A Justiça condenou uma mulher de 53 anos a mais de 30 anos de prisão por ser a autora da morte da própria mãe, uma idosa de 78 anos, em Itajubá, Minas Gerais. A sentença de primeiro grau foi divulgada pela Polícia Civil de Minas Gerais, através da 2ª Delegacia Regional do município.
O crime ocorreu em 27 de abril de 2025. A vítima, Mariana Arlete Santana Bitencourt, foi encontrada morta em sua residência dias após o ocorrido. A investigação concluiu que a filha agiu de forma premeditada e com motivação financeira, após reunir evidências de que havia pesquisado na internet sobre métodos de matar, carbonizar um corpo e dificultar uma futura perícia.
A mulher também tentou simular surpresa ao “descobrir” o corpo e chegou a viajar após cometer o assassinato.

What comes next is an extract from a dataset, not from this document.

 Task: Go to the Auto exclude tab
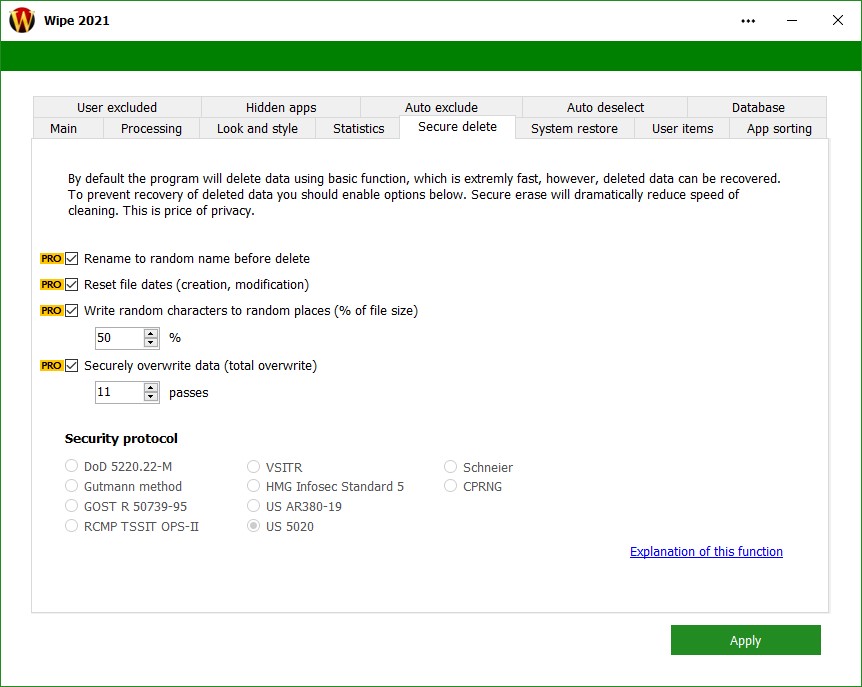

Segundo a Polícia Civil, ela planejou a morte da mãe e adotou estratégias para desviar a atenção das autoridades, como apagar conteúdos do celular e criar obstáculos para o trabalho de investigação.

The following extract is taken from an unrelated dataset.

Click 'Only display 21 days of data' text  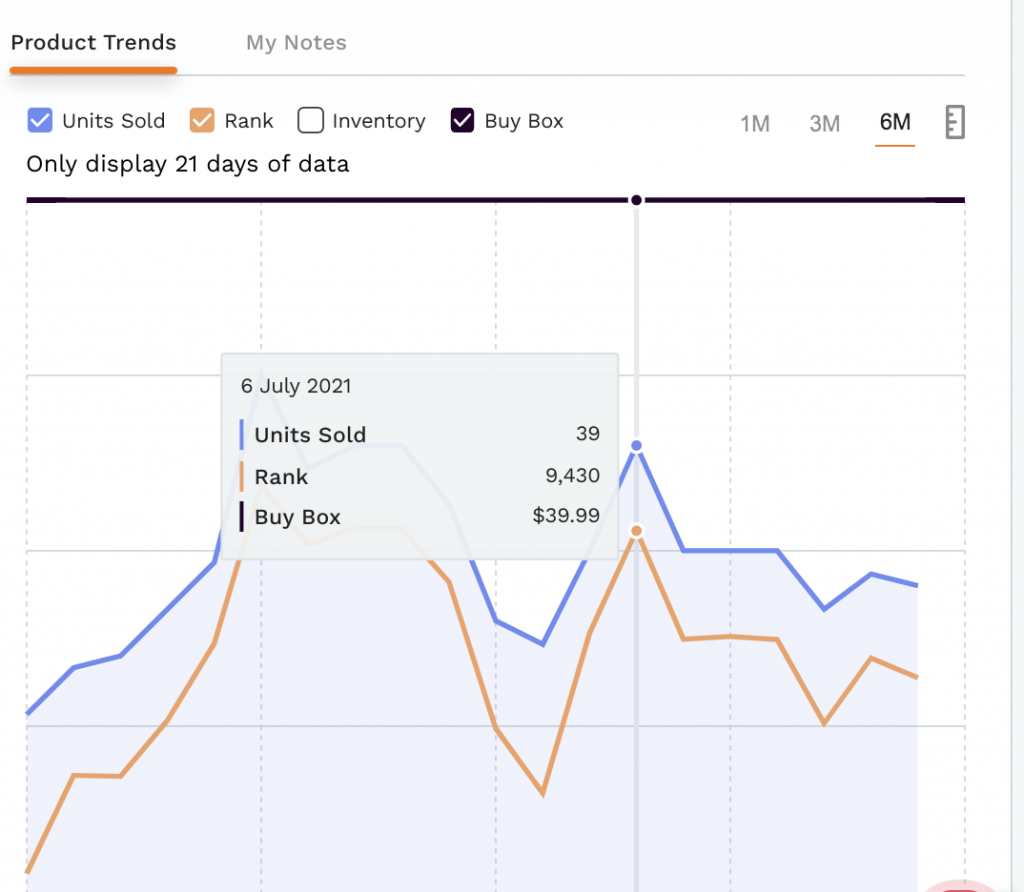pos(188,164)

A perícia apontou que a idosa foi morta por asfixia com clorofórmio e que houve uma tentativa frustrada de incendiar o corpo para destruir evidências. A autora do crime foi presa preventivamente em 14 de maio de 2025, após o avanço das investigações. Ela permanece detida no sistema prisional, agora como condenada em primeira instância.
O delegado responsável pelo caso, Rodrigo Megale Anderi, destacou que a relação entre mãe e filha era marcada por conflitos. A mulher acreditava que os pais tinham obrigação de sustentá-la financeiramente, o que teria contribuído para o crime. A defesa da condenada ainda pode recorrer da decisão.